▸ Dataset
--*--
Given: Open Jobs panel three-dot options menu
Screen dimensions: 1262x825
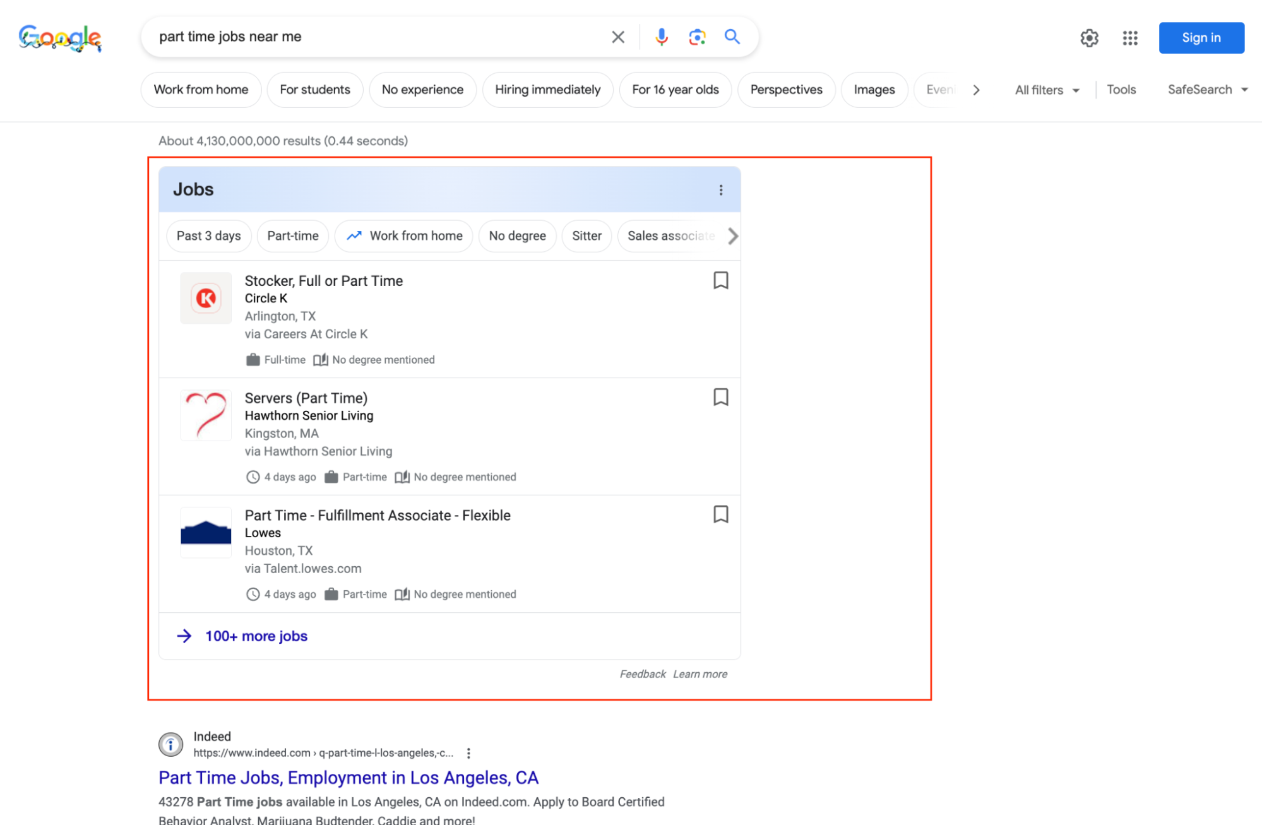Looking at the screenshot, I should (x=721, y=190).
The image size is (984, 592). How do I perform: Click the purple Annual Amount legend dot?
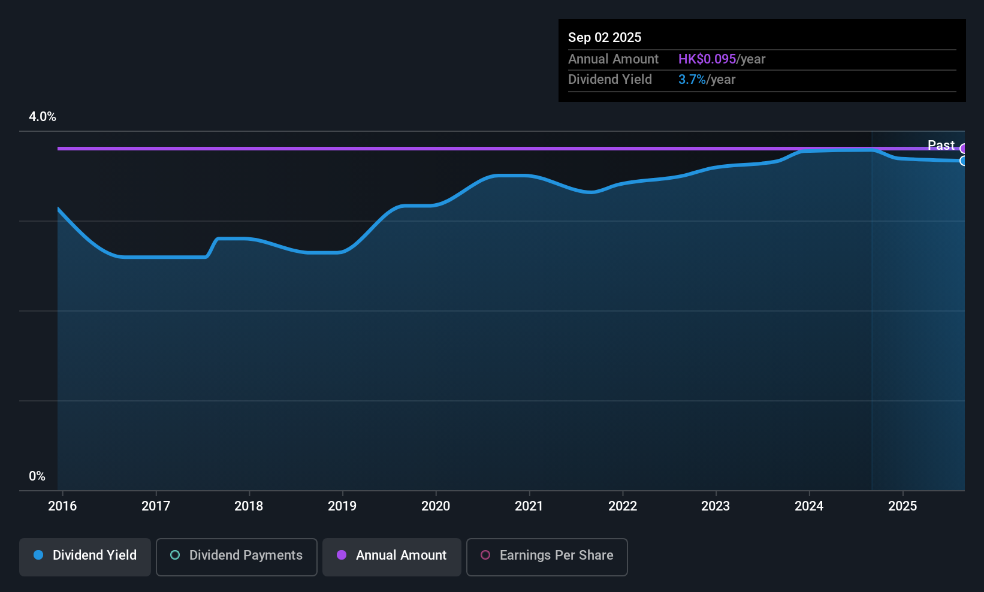coord(342,555)
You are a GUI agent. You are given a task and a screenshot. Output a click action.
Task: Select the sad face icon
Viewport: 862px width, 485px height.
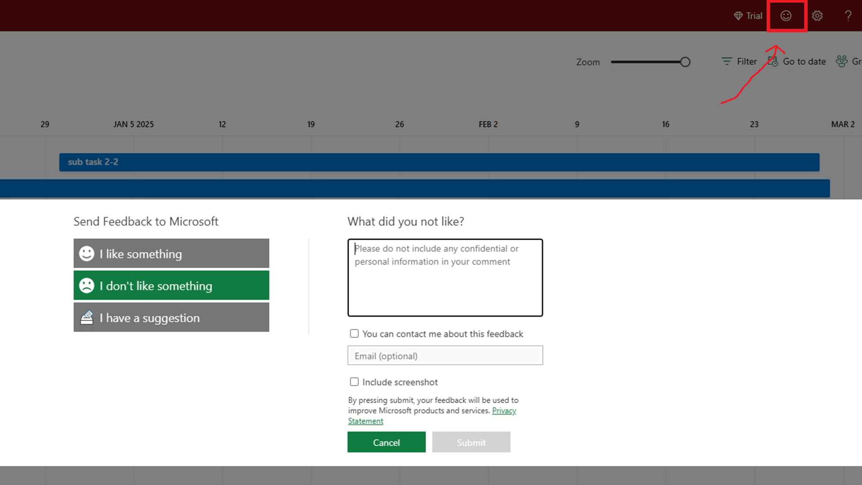coord(87,285)
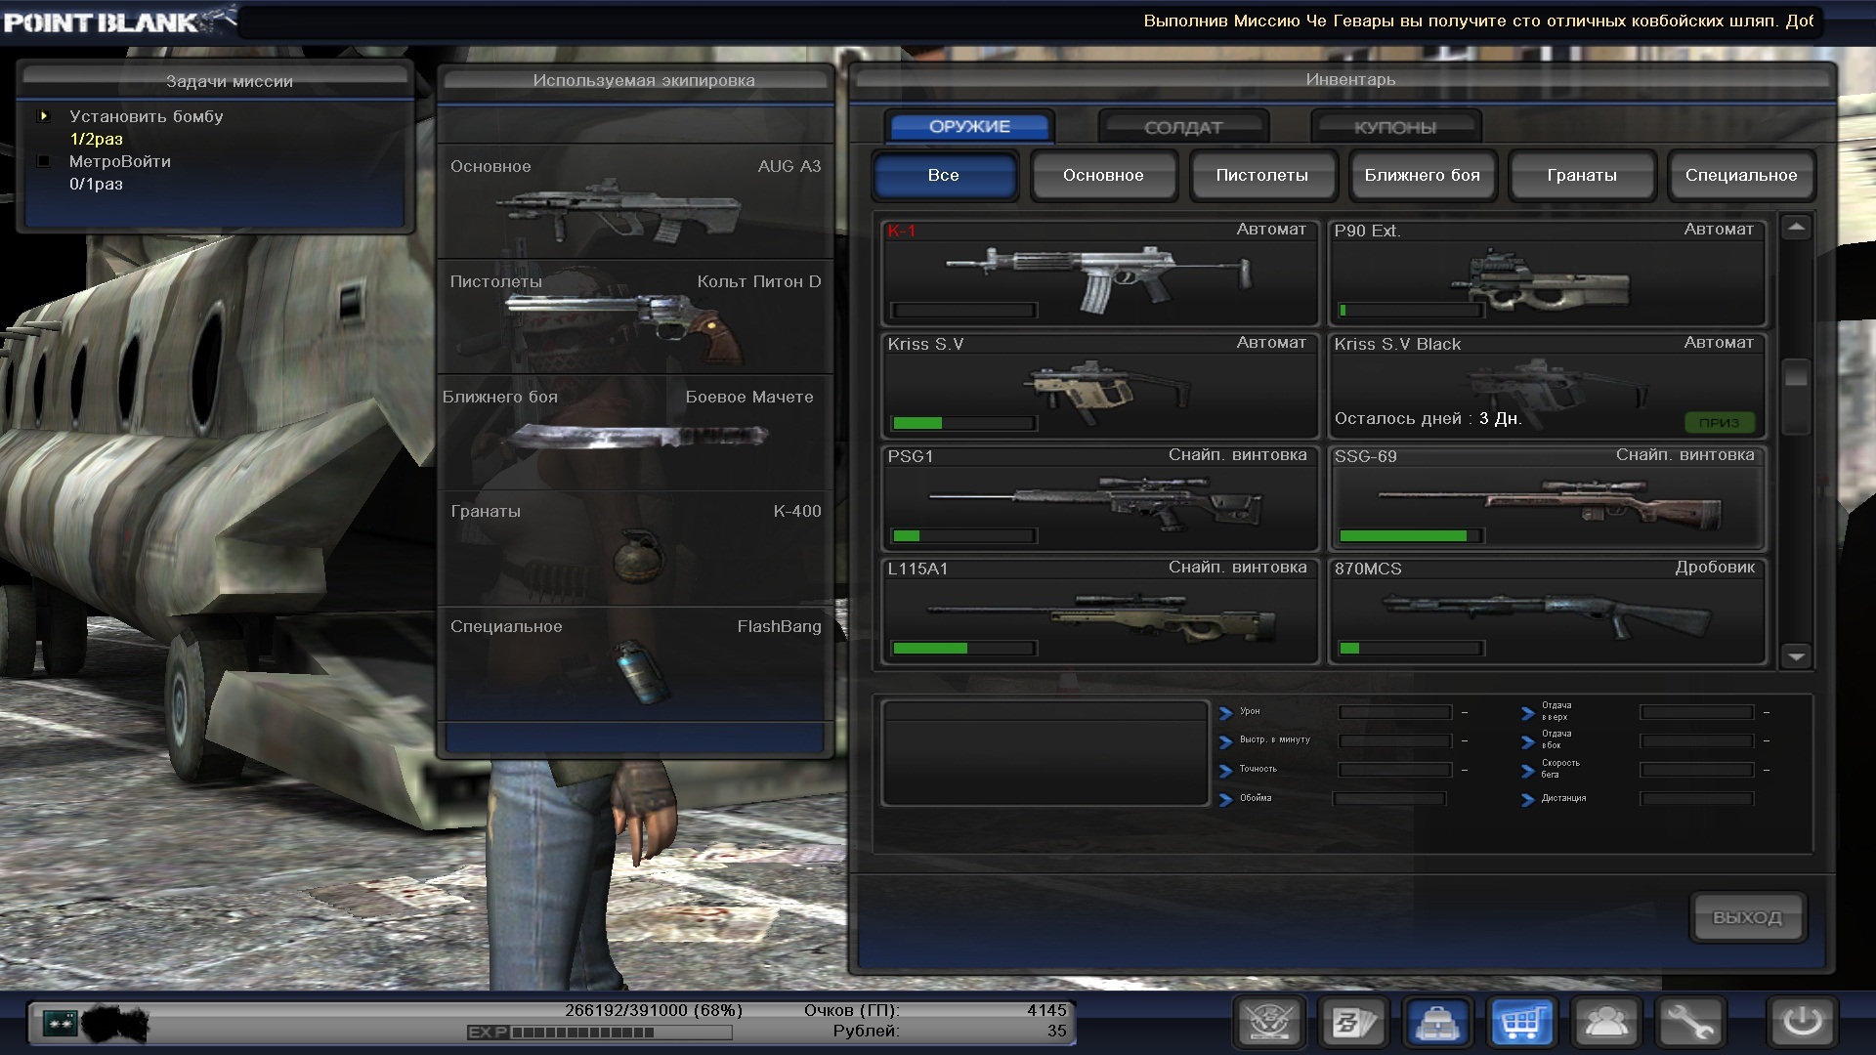
Task: Click the power exit icon
Action: [1802, 1023]
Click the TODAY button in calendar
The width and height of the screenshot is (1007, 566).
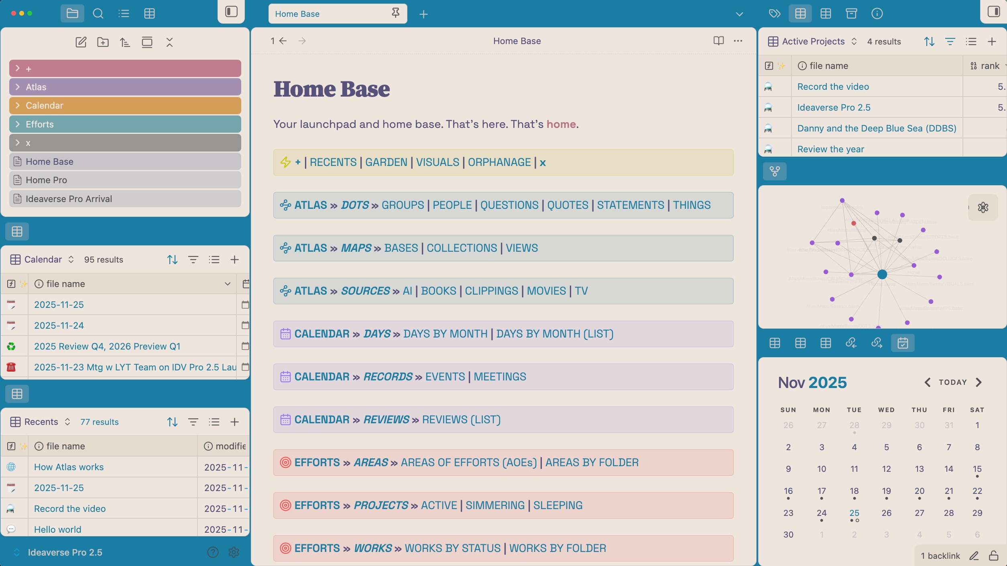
--*--
▸ Exercise requirements
Restate exactly, and only, the lines from the one that holds "You are a GUI" down to the last line of the material above. Omit the pictures.

▸ Result for this exercise
You are a GUI agent. You are given a task and a screenshot. Output a click action.
Task: Select the sad face icon
Viewport: 862px width, 485px height.
coord(87,285)
Task: Click the power exit icon
Action: [1802, 1023]
Click the TODAY button in calendar
The width and height of the screenshot is (1007, 566).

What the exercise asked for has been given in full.